- Task details: Each line from the one containing "Where should I click to: Archive" to the end of the records should be copied exactly, and no other line.

Dataset entries
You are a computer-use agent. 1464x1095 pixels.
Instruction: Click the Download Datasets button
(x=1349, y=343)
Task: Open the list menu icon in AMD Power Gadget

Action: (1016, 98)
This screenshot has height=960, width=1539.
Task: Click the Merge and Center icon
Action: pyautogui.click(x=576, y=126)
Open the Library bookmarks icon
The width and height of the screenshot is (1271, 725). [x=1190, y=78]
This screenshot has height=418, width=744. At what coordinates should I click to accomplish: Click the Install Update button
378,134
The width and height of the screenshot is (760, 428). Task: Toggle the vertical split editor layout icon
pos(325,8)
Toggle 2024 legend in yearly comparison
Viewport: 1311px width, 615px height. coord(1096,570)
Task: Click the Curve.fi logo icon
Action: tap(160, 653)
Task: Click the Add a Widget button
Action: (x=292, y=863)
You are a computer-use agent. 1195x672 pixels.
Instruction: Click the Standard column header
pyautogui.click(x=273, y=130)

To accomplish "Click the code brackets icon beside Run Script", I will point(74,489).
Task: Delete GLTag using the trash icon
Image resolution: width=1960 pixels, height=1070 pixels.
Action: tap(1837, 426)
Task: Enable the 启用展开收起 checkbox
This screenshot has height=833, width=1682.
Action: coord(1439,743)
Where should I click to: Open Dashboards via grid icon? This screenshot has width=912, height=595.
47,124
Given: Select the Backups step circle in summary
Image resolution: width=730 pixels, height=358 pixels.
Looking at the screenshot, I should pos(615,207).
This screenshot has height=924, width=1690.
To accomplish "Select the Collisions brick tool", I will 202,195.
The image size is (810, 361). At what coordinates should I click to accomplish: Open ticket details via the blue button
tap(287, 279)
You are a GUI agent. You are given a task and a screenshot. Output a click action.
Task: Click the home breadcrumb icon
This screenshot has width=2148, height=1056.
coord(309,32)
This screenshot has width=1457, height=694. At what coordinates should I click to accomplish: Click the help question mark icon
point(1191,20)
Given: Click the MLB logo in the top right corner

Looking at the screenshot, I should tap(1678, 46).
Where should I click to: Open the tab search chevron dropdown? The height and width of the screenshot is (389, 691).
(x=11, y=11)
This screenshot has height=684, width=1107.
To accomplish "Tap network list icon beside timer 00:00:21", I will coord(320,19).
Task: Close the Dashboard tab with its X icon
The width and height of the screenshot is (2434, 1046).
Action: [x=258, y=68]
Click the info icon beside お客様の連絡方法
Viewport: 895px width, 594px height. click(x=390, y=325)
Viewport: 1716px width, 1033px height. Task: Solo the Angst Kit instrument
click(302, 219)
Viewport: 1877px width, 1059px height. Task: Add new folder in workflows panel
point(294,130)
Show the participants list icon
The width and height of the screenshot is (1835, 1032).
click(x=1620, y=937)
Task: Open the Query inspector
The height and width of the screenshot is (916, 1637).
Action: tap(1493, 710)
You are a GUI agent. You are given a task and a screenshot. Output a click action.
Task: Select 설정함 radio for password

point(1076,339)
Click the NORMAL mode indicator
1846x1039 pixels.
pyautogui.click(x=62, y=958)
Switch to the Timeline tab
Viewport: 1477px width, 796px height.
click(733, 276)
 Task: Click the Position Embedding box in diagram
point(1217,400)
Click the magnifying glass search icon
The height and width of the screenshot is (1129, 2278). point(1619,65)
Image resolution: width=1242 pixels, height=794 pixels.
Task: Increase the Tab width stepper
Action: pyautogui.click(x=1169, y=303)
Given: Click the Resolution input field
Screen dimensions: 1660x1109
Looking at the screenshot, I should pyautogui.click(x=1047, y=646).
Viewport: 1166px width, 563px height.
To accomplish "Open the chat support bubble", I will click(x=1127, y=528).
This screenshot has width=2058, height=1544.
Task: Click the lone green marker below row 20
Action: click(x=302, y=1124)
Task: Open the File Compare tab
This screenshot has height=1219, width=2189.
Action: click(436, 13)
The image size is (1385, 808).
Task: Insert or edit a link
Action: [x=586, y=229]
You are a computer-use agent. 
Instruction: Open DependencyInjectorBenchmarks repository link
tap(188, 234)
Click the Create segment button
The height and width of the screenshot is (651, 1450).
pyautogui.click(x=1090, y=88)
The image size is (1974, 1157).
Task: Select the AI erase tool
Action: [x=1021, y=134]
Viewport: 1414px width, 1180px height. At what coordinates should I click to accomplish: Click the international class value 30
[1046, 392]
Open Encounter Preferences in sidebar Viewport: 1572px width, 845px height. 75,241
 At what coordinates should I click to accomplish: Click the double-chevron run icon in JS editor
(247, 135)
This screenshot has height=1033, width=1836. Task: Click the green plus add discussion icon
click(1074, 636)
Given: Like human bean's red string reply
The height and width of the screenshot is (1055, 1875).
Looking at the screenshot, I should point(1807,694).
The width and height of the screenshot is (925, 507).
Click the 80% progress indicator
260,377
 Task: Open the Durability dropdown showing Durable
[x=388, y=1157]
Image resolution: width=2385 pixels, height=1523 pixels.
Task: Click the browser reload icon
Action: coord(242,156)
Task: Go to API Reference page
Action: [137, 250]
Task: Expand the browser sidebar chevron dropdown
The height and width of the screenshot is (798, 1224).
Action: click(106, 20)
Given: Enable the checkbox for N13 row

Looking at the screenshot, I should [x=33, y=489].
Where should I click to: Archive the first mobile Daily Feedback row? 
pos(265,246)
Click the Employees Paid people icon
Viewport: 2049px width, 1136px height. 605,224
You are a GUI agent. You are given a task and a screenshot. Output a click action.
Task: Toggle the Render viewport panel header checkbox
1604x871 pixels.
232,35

- Exercise output:
Where should I click to: Archive the first mobile Daily Feedback row? 
pos(265,246)
Click the Employees Paid people icon
Viewport: 2049px width, 1136px height. 605,224
You are a GUI agent. You are given a task and a screenshot. Output a click action.
Task: Toggle the Render viewport panel header checkbox
1604x871 pixels.
232,35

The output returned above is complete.